Hikind had featured Lazar twice on his weekly radio program and in some interviews dismissed the record of Greenfield, who had briefly been his chief of staff in 2001. Greenfield told The New York Times he was in the process of quitting that job when Hikind fired him.

The councilman-elect on Wednesday morning said he had received a congratulatory call from Lazar and from many other elected officials, including Bloomberg, but had not heard from Hikind.

But he said he expected any bad feelings between them to dissipate as he assumed office.

“Campaigns by their very nature unfortunately get a little bit messy, and from my perspective as a candidate there was quite a bit of negativity out there,” said Greenfield. “But as an elected official I don’t take any of this personally.

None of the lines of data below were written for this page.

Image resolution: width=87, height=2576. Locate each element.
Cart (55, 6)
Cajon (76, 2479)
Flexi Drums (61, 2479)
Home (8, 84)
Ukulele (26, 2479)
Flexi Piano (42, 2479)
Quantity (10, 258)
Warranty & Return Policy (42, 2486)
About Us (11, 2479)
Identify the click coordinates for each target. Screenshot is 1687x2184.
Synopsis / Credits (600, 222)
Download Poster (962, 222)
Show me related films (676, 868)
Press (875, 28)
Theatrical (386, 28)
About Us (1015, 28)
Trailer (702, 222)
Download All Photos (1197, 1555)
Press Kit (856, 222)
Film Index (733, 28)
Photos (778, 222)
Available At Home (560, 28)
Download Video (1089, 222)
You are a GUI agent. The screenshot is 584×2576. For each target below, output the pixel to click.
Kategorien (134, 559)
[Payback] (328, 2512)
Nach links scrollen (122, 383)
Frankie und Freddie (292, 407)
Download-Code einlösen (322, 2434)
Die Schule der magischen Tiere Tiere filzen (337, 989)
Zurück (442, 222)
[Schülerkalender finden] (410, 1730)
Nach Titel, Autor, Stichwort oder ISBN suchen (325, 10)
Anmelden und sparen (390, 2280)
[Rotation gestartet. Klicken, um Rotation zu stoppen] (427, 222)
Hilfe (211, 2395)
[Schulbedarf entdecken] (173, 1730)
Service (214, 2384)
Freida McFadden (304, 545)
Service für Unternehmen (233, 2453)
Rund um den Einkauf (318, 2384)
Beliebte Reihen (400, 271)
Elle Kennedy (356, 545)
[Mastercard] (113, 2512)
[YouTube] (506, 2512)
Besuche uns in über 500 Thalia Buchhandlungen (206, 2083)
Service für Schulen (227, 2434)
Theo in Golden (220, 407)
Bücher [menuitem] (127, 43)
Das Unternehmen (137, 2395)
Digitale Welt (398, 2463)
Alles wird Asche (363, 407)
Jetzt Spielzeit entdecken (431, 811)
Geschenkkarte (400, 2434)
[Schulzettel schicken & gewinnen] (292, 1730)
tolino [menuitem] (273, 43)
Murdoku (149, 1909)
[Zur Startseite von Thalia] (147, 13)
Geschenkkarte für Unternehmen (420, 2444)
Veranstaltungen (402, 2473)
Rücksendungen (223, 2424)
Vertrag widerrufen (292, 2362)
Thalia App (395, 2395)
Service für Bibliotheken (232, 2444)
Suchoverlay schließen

It’s our job to put these things aside. … I’m looking forward to our working together to improve the community.”

Lazar did not respond to several messages seeking comment on Wednesday. In a brief e-mailed statement, Hikind said "I wish Councilman-elect David Greenfield luck in his new capacity as the City Council representative for our community." A spokeswoman said he would have no further comment.

Sheinkopf said that Hikind will remain “a very powerful figure” in the district.

“This is not the best day for him, but never count this guy out. That would be a mistake.”

When asked if he expected a serious challenge in November’s election from the same forces that opposed him this time, Greenfield said, “What I’m focused on is doing a good job over the next year. I’m confident that people will be satisfied with the job I am doing.”